If there are more Spider 2 and 3 from outside, the same article may be crawled several times.
The following are official data provided by GOOGLE: <Secret>
★1 Spider
The basic capture rate is between 5% and ~ 10%
There is no import link based on PR = 0 and the submission may be crawled for 6 months ~ 12 months
There is no import link based on PR = 1 and it is possible to be crawled every time for 4 months ~ 8 months
There is no import link based on PR = 2 and the submission may be crawled for a period of 2 months ~ 4 months
Based on PR = 3, there is no import link or the submission may be crawled for one month ~ 2 months
Based on PR = 4, there is no import link and the cycle of the captured zone may be one week ~ 1 month
Of course, websites without any import links cannot do PR = 4
The maximum value is PR = 3.
The above data is only a base provided by GOOGLE.

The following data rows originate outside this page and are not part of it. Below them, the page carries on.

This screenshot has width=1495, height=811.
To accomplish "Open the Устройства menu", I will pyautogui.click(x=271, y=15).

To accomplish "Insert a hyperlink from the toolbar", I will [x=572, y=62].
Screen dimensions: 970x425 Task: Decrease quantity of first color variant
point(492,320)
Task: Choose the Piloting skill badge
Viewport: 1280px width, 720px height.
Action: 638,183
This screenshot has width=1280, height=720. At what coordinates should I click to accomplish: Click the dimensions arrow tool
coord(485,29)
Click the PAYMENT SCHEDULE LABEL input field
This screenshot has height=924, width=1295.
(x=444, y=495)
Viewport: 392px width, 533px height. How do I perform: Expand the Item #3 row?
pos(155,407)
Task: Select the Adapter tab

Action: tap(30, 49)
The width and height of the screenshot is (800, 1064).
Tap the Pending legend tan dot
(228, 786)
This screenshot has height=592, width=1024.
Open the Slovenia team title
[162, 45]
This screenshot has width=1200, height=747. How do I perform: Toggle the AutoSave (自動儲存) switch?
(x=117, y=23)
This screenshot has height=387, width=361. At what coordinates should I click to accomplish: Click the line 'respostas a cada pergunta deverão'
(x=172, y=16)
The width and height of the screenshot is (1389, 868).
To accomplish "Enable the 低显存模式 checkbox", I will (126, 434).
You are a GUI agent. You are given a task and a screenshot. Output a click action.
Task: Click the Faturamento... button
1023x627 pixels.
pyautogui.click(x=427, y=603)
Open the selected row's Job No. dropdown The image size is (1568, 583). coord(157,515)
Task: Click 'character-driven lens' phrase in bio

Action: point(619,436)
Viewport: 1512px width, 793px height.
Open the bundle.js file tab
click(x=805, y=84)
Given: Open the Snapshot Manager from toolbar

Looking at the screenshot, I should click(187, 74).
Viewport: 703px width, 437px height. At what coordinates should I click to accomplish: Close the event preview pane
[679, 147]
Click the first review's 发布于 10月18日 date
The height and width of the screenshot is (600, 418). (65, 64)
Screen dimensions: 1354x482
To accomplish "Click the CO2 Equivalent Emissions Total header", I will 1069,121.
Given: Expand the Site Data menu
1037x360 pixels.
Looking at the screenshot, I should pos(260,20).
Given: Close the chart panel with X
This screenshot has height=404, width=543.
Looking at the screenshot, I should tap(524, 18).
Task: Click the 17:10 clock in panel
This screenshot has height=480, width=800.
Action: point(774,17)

This means that spider 1 takes the initiative to crawl the number of cycles on your website.
Crawlers 2 or 3 crawl your website based on your import link.
So you will find that your website is sometimes updated every day.
★Spider 2
The basic capture rate is 2.5% ~ 5% <re-collect based on the data records crawled by the 1 Spider, and re-access before and after the last collection date>
★Spider 3
The basic capture rate is 1.25% ~ 2.5% <re-collect the data records of spider 1 and Spider 2, and re-access the data before and after the last collection date>
GOOGLE currently has three levels of spider
Of course, spider has different Spider
Here, only webpage spider is here, because I am only interested in this.